生きているものを、つぶしたり、殺したりするのをためらうという時は、どういう心の動きがあるのかという問いである。
私たちは、道ばたで見た一本のきれいな花を、折ってもって帰りたいと思うときと、そのままここに置いといてあげようと思うときがある。あそらく、同じような心の動きが働いている。その「ふと思う」とか「ふと感じる」という時に、いったい何を感じているのかということである。犍陀多は、その時、こう感じたと書いてある。
 「いや、いや、これも小さいながら、命のあるものに違いない。その命を無暗にとると云う事は、いくら何でも可哀そうだ。」
ここで「命あるものに違いない」と言っているところが問題なのであろう。いったい「命あるものに違いない」というところの「命あるもの」とはどういうイメージのことをいっているのか。ここでは、「蜘蛛」だけど助けるというのではない。それが「命あるもの」と見えたので助けるという事を言っているようなのだ。
 普段なら、「蜘蛛」とか「虫」というようにしか見ていないものが、ある時ふと「命あるもの」に見えてしまうことがある。おそらく、ここではその瞬間が描かれていたのではないだろうか。その瞬間のことをなんと言えばいいのだろうか。
ここで起こっていることは、「蜘蛛」や「虫」のことではなく、何かしら名付けようのない私たちの「生」のもつ双体性の片割れを、そこに見てしまうような瞬間のことではないか。その「自分と連動する片割れ」を、私たちは「命がある」と感じることがあるのではないか。そういう場合は、名付けようがないので、私たちはその相手を「あなた」と感じることがある。そこにはまるで「もう一人の自分」を感じるような雰囲気がある。

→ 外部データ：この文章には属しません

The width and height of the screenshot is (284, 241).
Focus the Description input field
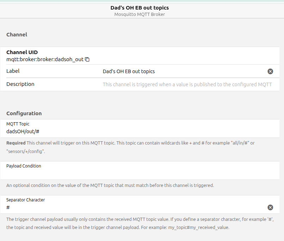click(187, 84)
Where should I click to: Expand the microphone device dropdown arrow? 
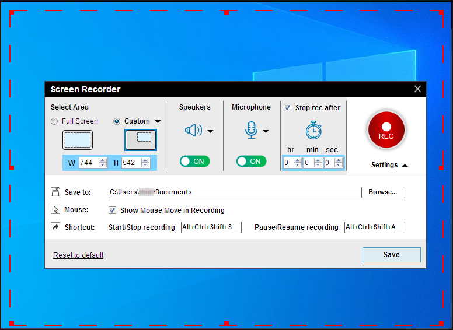pyautogui.click(x=266, y=131)
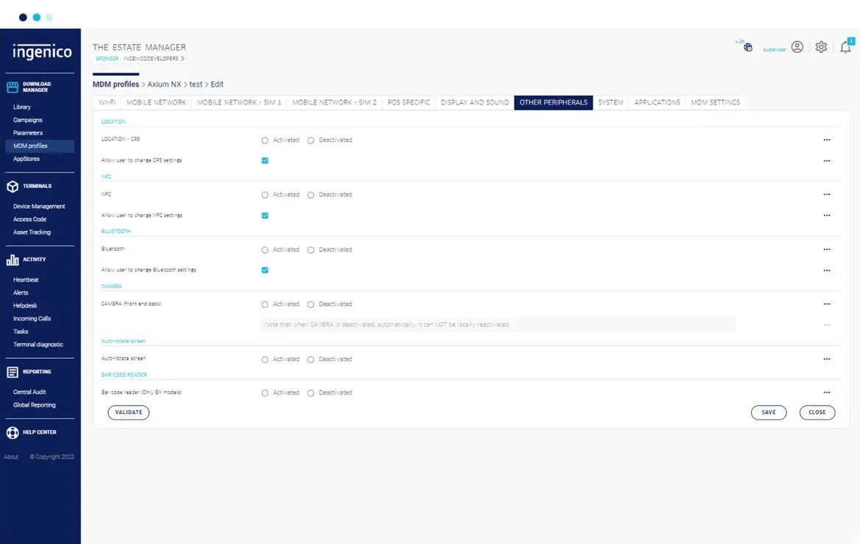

これは微妙な感覚である。高校で蛙の解剖の実験をするときに、動いている心臓を見て、この蛙を「動いている」とか「生きている」と感じることはあっても、「命あるもの」と感じることは、そんなにないのではないか。つまり、生物学的な「生命」を知ることはあっても、そこに自分と連動するような、自分の片割れのような生を感じることはないだろう。そんなものを感じていたら、解剖などはできないだろう。むしろ理科の実験では、蛙を「自分と連動する片割れ」と感じてはいけないのである。
 こういうふうに「相手」を「自分と連動する片割れ」として感じてしまう時に、その「相手」は「あなた」として感じ取られるのだと私は主張してきているのである。そしてそういうありかたを「カップリング」と呼んできたのである。その「カップリング」とし感じ取れる相手を、この作品では「命あるもの」と呼んだのではないかと私は考える。私はそういうふうに「カップリングとしての命」を感じる瞬間、つまり「あなた」を感じる瞬間を「至高性」あるいは「至高の瞬間」と呼びたいと考えてきた。
そういう瞬間は、草木を見ても、虫を見ても、人を見ても、景色を見ても、ふと感じることが起こりうる。そして、そうして見たものを契機にして、不意にそこに「あなた」を感じてしまうことが起こりえることを私は感じる。

『蜘蛛の糸』のあの場面もきっとそういう瞬間を描いていたのだと私は感じる。問題は、そういう「至高の瞬間」を持つことがあるのに、そういう瞬間はいつまでも持続しないと言うことだ。ある瞬間に「命あるもの」として感じた「蜘蛛」も、気がつけばもうただの「蜘蛛」として、足で踏みつぶす対象になっている。
 逆に言えば、どんな極悪人でもある瞬間には「あなた」を感じ、相手に「命あるもの」を感じることがあるのに、別な時には、そういう「命」をあっさりと殺してしまうことがある、ということなのだ。
 そういう意味で、「あなた」は移ろいやすいものだと私は感じる。いつでも、どこでも、絶えず「あなた」を感じることができる、というような状態を私は想像することができない。
『蜘蛛の糸』という作品は、そういう意味では、「至高の瞬間」を持つことのできるものが、同時に極悪人として生きるという、その人間存在の矛盾を描いている作品になっていると私は思う。